Why would I give wrong info brother ? Its been almost an year since I’ve arrived in AUSTRALIA. Is there a need for me? 


Sent from my iPhone using Tapatalk


----------



## KeeDa (Sep 1, 2014)

Bullet2424 said:


> Why would I give wrong info brother ? Its been almost an year since I’ve arrived in AUSTRALIA. Is there a need for me?
> 
> 
> Sent from my iPhone using Tapatalk


It is because for 189, especially for OPs ANZSCO, 65 is the new 60 these days and hence there are many in the state sponsorship pool with 65+5 (70 points) and they too are finding it difficult to get state sponsorship. Gone are the days (from our times) when it was easy to get state sponsorship with 60+5 or even 55+5 and 189 with 60 points.


----------



## Bullet2424 (May 11, 2016)

KeeDa said:


> It is because for 189, especially for OPs ANZSCO, 65 is the new 60 these days and hence there are many in the state sponsorship pool with 65+5 (70 points) and they too are finding it difficult to get state sponsorship. Gone are the days (from our times) when it was easy to get state sponsorship with 60+5 or even 55+5 and 189 with 60 points.
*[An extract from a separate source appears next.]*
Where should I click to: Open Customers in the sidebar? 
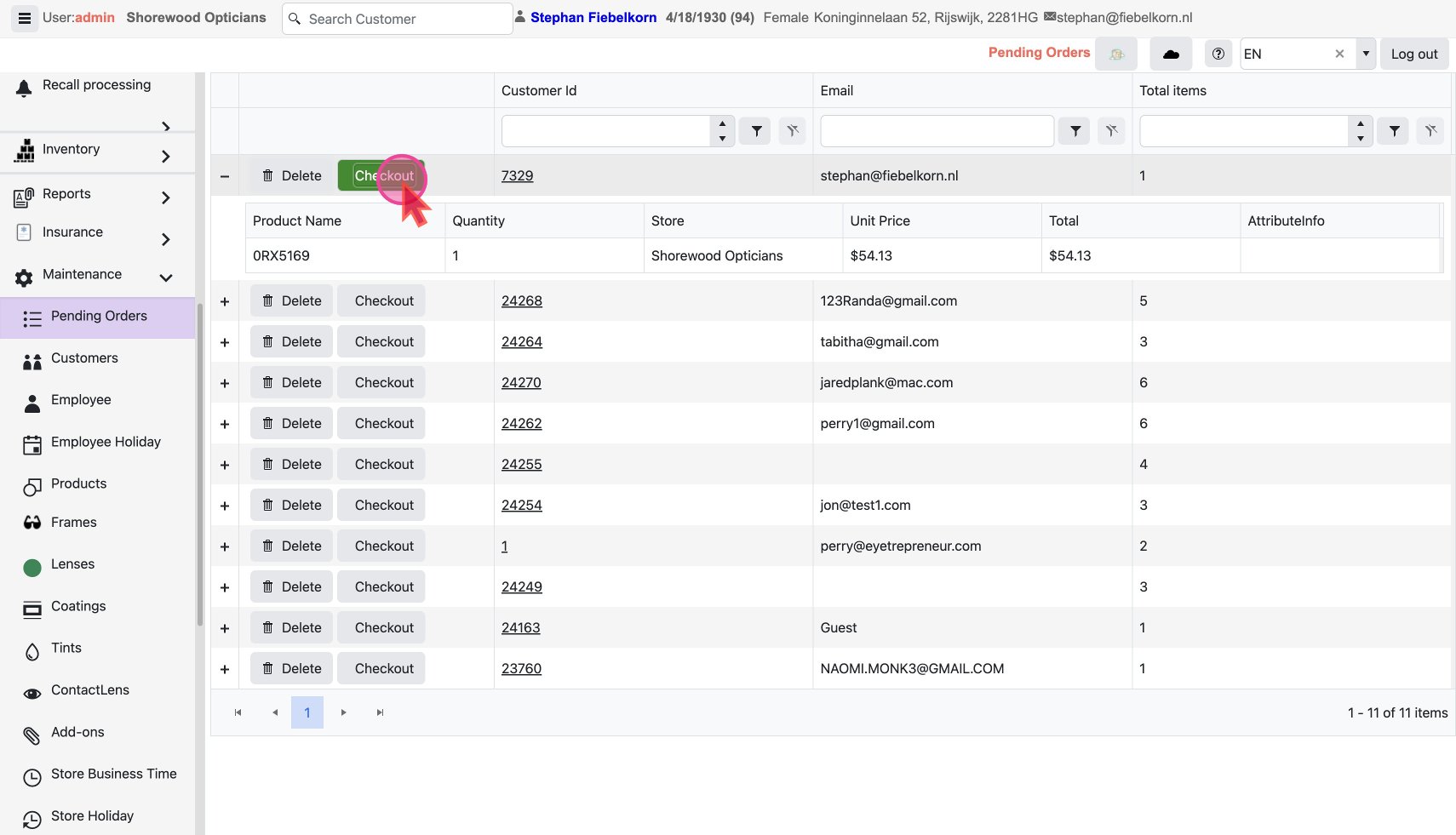[x=84, y=358]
Did you read my first post? He was invited with 70 points for 189 category (not 190) and for the same software engineer code


Sent from my iPhone using Tapatalk


----------



## Bhavis01 (Oct 11, 2017)

I know lot of my friends who have got 189 invites within a months who had points 70+ in the Software Engineer occupation. 
190 is bit tricky with 70 points I guess


----------



## KeeDa (Sep 1, 2014)

Bullet2424 said:


> Did you read my first post? He was invited with 70 points for 189 category (not 190) and for the same software engineer code
> 
> 
> Sent from my iPhone using Tapatalk


Yes, I read and understood about your cousin who had 70 points for 189. OP has 65 points for 189 and 70 for 190, so it is going to be a very long wait for him to get an invitation for 189 (most likely at least a year) and uncertain amount of time for 190.


----------



## Bullet2424 (May 11, 2016)

KeeDa said:


> Yes, I read and understood about your cousin who had 70 points for 189. OP has 65 points for 189 and 70 for 190, so it is going to be a very long wait for him to get an invitation for 189 (most likely at least a year) and uncertain amount of time for 190.




I am not following the trends these days for fresh invitations. However, i told whatever happened in my cousin’s case. Its just the info to the questioner. I got the invite for 190 with 70 within 1 month last year. 

May be this is not the case this year around atleast for ICT


Sent from my iPhone using Tapatalk


----------